TASK INPUTS:
BEGIN

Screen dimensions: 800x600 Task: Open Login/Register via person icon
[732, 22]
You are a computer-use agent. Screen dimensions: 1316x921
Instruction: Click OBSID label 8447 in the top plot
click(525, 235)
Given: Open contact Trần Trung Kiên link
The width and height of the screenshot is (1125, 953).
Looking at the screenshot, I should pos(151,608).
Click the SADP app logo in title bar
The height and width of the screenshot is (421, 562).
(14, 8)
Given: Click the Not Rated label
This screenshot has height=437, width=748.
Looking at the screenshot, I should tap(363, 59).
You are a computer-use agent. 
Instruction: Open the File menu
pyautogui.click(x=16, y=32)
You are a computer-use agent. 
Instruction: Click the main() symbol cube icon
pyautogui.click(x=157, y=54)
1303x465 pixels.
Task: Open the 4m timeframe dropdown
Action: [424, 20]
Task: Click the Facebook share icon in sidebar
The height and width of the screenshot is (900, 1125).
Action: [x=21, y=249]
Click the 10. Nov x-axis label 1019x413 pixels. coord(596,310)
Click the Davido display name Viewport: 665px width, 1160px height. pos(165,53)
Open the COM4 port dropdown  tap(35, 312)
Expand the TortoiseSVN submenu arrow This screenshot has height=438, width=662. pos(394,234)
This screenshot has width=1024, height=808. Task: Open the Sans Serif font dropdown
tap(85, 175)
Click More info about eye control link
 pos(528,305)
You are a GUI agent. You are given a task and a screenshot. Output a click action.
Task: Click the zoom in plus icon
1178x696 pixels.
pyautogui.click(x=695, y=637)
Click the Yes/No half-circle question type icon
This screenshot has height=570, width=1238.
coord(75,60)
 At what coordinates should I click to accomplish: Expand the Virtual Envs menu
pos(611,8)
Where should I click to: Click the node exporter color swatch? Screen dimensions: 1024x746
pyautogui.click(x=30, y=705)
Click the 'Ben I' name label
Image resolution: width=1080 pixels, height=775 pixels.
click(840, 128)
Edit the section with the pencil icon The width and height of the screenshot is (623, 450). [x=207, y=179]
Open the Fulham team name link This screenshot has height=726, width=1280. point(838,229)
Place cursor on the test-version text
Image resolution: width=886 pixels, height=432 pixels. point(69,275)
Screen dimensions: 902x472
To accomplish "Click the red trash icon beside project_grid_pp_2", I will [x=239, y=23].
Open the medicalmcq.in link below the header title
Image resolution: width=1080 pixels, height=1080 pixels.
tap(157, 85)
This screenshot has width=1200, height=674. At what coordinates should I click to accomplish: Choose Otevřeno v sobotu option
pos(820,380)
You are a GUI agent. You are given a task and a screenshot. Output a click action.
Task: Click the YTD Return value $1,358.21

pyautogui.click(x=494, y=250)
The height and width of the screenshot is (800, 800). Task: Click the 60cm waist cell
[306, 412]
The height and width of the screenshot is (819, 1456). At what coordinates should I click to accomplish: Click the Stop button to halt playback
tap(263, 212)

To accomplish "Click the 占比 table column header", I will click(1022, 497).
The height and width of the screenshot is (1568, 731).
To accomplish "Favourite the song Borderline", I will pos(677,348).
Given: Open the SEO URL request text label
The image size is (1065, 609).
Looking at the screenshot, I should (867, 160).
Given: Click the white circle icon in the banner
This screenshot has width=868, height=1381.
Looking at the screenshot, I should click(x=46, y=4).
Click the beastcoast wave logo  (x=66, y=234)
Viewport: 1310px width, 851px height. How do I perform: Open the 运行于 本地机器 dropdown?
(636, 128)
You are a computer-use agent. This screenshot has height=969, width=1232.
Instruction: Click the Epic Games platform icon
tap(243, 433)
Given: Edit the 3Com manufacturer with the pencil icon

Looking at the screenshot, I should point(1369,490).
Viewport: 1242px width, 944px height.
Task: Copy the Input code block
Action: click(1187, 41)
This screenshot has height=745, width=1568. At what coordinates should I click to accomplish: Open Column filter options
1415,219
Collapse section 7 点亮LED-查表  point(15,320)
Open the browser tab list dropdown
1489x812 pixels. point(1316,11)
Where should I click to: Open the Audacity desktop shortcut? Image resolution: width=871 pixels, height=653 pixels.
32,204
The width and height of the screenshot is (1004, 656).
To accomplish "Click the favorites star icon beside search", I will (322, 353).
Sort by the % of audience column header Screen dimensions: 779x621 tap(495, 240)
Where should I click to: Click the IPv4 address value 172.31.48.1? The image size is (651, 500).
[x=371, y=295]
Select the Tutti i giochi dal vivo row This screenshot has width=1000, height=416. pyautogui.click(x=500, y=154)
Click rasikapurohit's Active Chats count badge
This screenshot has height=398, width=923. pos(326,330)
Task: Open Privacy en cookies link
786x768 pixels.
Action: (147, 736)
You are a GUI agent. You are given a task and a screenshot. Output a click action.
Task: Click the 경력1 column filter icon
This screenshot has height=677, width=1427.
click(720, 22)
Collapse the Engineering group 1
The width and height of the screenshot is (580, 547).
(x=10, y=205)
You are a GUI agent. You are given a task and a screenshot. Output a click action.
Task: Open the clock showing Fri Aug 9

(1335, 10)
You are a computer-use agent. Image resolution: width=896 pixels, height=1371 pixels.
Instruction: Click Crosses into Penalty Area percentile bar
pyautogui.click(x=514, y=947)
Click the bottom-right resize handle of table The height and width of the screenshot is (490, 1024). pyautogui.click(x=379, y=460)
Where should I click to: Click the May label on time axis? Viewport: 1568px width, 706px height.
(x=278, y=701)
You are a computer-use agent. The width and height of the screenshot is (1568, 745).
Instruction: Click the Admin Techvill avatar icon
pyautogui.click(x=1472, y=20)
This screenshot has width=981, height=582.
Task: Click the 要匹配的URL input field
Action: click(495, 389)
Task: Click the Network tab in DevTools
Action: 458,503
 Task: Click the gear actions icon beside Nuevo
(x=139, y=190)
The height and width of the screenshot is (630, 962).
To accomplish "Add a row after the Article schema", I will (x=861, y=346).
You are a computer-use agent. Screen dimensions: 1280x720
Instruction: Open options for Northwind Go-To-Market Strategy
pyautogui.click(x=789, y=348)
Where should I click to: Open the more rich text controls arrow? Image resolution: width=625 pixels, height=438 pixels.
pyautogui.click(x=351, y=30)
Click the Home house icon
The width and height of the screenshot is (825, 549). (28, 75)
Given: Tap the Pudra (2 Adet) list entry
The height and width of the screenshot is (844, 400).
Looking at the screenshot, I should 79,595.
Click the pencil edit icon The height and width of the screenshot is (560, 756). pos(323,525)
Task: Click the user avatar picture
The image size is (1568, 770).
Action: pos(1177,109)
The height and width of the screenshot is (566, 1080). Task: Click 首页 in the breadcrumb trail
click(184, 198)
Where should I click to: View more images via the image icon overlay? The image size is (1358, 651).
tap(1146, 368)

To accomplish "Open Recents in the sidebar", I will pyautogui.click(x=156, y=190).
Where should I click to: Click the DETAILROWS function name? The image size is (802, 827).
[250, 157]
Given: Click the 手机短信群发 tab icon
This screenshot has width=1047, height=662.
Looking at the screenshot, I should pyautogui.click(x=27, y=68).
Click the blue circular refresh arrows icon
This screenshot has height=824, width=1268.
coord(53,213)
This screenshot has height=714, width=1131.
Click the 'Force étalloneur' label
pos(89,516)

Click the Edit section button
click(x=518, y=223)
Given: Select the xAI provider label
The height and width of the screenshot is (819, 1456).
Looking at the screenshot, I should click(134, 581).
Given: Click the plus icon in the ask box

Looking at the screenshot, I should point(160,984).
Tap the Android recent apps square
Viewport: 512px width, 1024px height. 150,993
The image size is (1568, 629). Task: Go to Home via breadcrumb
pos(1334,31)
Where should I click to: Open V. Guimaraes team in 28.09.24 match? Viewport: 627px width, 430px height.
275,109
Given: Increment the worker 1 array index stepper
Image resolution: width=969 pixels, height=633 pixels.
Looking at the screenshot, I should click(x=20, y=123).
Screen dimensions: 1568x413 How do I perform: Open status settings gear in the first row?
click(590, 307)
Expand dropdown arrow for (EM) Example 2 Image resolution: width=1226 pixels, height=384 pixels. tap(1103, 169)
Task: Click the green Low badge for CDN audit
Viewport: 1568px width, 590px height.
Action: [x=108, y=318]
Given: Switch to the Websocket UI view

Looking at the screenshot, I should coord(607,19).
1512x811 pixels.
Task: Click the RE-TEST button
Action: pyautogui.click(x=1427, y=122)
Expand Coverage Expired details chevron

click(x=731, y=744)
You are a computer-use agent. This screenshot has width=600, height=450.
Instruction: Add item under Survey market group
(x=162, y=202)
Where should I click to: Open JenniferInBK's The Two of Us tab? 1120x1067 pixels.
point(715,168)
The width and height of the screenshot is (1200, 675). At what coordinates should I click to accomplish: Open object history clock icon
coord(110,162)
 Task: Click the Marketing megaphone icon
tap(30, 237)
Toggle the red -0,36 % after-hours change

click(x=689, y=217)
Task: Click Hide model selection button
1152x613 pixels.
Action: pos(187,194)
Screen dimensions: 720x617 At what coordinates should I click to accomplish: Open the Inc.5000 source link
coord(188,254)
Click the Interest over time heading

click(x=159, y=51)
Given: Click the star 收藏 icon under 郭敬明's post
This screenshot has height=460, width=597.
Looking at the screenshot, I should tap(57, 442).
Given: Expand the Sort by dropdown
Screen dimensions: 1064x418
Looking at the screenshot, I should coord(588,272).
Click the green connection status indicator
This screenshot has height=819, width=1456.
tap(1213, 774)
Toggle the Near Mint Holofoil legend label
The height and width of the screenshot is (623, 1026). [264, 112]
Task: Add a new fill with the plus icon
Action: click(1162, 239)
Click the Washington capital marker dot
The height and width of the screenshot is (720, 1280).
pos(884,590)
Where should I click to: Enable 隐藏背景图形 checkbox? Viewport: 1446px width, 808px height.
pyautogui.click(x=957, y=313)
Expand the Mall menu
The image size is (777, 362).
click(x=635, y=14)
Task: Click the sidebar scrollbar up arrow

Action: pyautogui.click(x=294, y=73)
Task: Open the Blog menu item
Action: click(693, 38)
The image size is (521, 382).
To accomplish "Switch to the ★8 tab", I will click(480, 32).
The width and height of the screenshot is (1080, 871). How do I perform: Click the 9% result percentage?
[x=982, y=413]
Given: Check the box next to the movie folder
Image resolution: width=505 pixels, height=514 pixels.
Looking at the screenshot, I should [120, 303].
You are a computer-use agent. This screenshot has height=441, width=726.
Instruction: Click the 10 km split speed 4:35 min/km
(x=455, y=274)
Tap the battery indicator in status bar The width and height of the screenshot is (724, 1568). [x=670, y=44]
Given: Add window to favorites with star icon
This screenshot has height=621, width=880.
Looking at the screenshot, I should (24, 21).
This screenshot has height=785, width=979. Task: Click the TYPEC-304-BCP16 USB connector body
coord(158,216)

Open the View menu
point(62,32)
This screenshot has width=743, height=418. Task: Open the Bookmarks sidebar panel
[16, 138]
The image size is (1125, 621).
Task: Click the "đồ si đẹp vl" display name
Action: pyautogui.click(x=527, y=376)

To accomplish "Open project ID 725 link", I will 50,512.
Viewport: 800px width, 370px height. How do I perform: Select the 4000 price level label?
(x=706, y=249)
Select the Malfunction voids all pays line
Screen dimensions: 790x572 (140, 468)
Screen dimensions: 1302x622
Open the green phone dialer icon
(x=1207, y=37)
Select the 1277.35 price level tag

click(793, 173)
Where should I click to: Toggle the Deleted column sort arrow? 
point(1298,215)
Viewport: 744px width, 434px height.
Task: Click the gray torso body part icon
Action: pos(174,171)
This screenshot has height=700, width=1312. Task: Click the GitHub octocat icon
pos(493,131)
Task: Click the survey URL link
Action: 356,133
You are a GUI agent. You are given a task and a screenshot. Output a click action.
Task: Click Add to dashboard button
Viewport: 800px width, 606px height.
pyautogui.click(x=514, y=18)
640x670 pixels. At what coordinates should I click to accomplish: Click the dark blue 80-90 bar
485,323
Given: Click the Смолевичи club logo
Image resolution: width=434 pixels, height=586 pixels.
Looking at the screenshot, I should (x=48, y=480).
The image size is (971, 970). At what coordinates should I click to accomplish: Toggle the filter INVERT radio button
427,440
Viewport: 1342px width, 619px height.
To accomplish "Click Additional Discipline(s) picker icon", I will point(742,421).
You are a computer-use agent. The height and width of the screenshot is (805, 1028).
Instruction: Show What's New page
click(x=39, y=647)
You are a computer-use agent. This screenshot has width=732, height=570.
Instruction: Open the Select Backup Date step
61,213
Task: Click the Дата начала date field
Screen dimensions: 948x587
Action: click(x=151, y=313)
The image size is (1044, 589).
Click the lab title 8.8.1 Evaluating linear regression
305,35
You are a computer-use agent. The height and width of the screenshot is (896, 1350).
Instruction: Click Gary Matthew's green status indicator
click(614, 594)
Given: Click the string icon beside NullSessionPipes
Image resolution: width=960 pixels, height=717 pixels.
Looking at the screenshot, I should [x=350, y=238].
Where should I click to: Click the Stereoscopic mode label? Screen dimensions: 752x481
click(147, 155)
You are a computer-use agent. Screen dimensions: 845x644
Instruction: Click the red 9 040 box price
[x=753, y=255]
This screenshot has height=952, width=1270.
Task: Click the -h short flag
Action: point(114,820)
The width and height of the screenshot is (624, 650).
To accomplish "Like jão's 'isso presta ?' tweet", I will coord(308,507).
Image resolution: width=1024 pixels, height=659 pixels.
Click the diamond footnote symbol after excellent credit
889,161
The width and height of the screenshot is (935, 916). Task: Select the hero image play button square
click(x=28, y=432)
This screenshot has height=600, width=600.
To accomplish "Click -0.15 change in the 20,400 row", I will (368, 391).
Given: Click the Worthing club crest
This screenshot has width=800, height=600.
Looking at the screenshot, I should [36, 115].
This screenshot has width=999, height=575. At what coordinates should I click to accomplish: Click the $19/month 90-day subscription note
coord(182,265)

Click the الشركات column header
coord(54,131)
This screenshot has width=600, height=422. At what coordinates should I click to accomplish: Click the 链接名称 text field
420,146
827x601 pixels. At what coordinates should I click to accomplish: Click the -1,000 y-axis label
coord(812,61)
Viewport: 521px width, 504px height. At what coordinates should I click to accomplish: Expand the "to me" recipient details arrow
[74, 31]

END

EXERCISE:
For the material above, reproduce exactly the lines from the line with "Task: Click the Дата начала date field" to the line with "is (896, 1350).", inclusive, and exclude all others.

ANSWER TO THE EXERCISE:
Task: Click the Дата начала date field
Screen dimensions: 948x587
Action: click(x=151, y=313)
The image size is (1044, 589).
Click the lab title 8.8.1 Evaluating linear regression
305,35
You are a computer-use agent. The height and width of the screenshot is (896, 1350).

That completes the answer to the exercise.